→ Task prompt
Begin at the top of the records below and print each line exactly until the line containing "Given: Click the New post badge" has been printed; any pictures are to be left out.

→ Stored data entries
=== Begin Enclosure ===

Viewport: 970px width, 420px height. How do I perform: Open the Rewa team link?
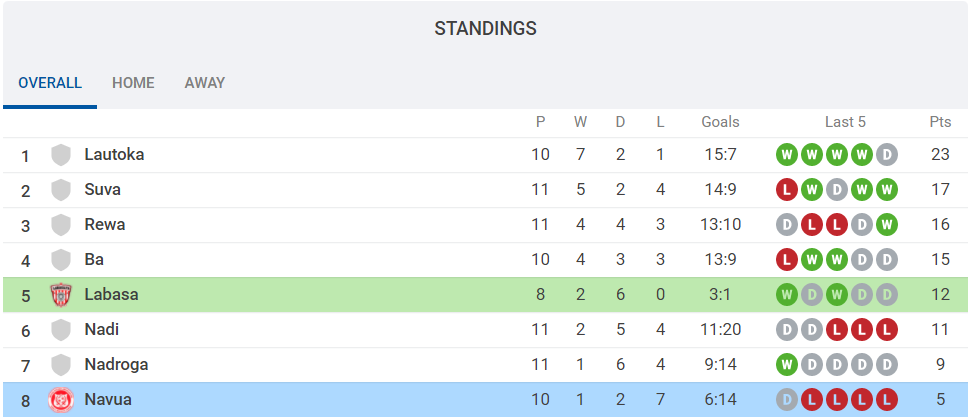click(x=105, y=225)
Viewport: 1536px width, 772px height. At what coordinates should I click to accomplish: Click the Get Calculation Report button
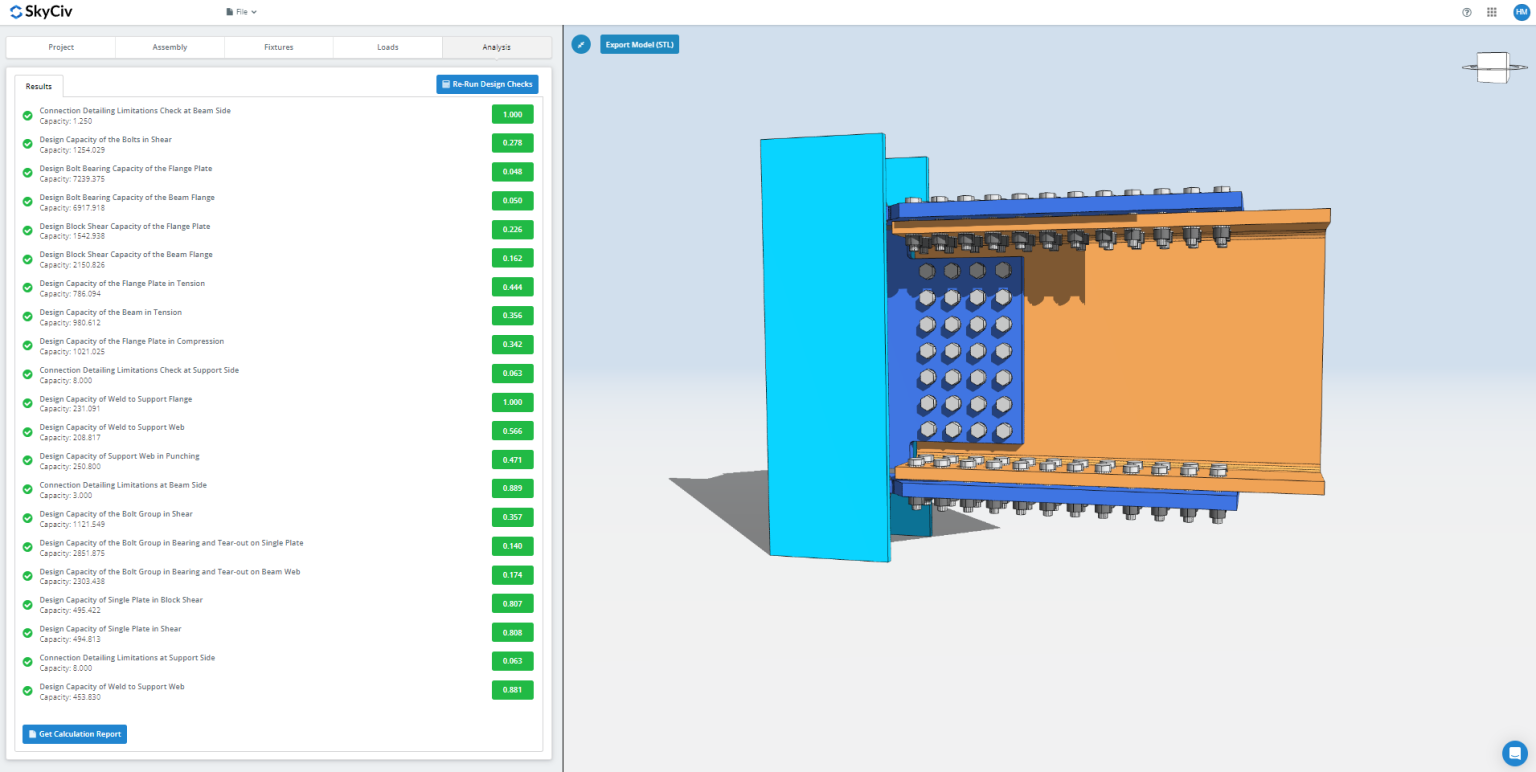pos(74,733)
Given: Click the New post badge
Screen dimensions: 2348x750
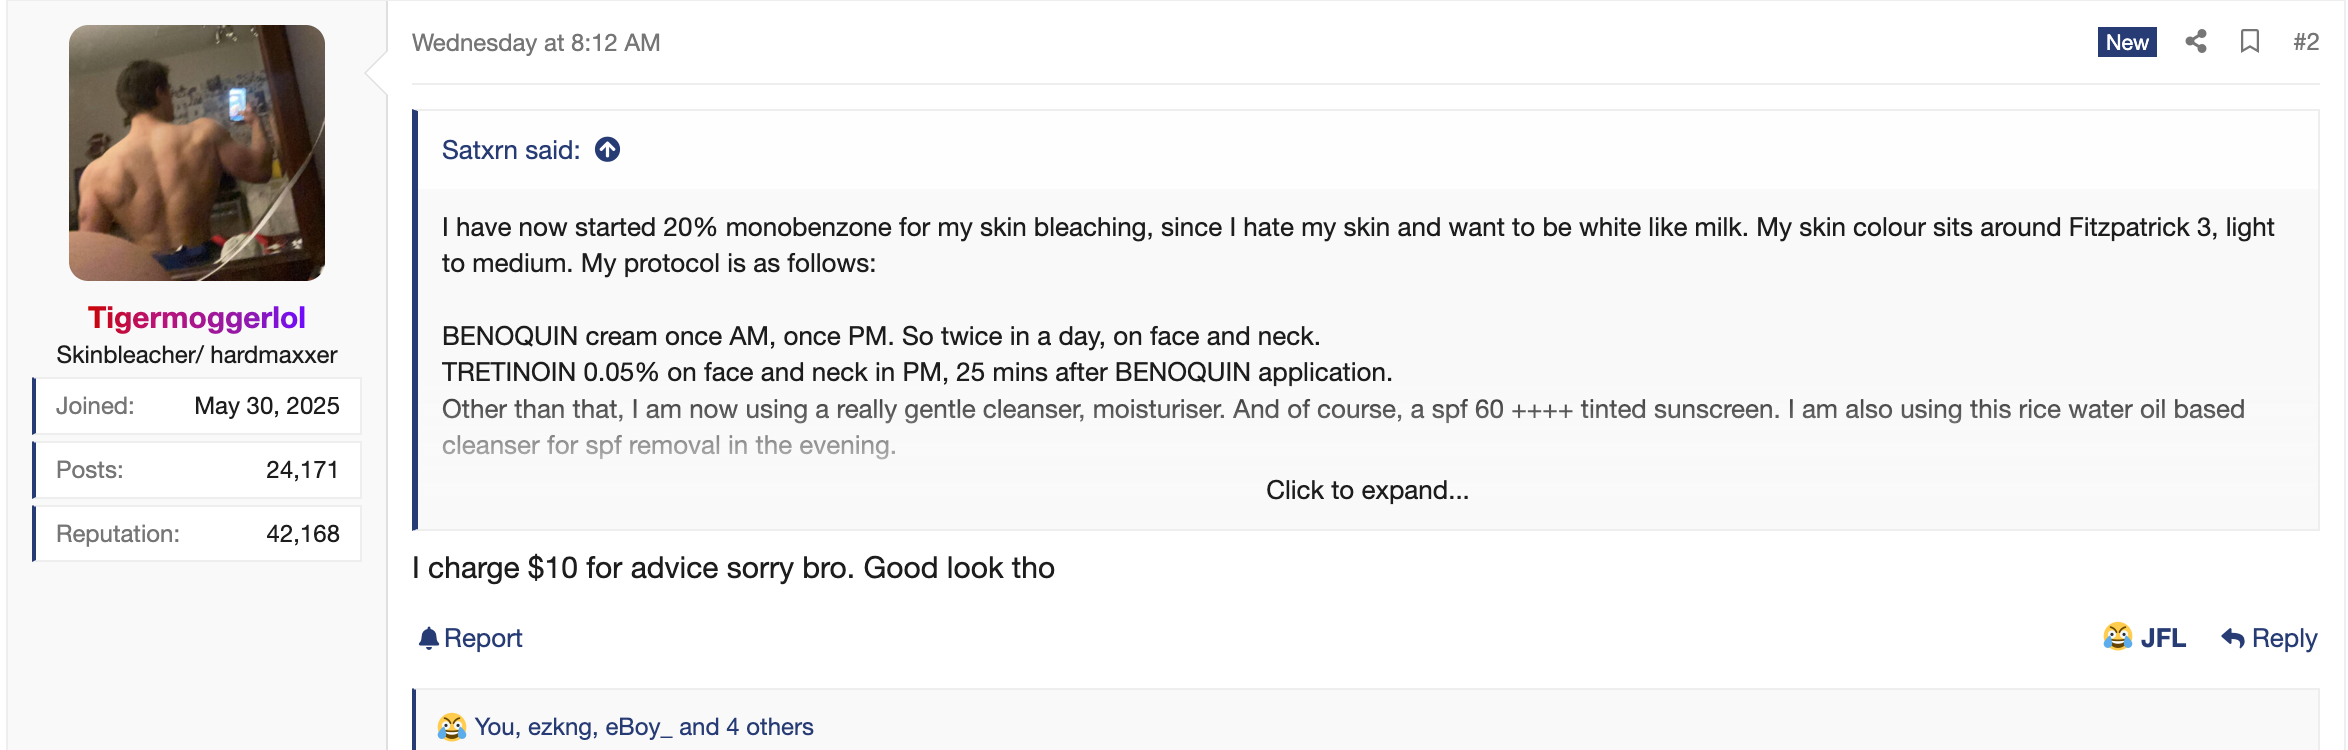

=== End Enclosure ===

→ Exercise result
Viewport: 970px width, 420px height. How do I perform: Open the Rewa team link?
click(x=105, y=225)
Viewport: 1536px width, 772px height. At what coordinates should I click to accomplish: Click the Get Calculation Report button
pos(74,733)
Given: Click the New post badge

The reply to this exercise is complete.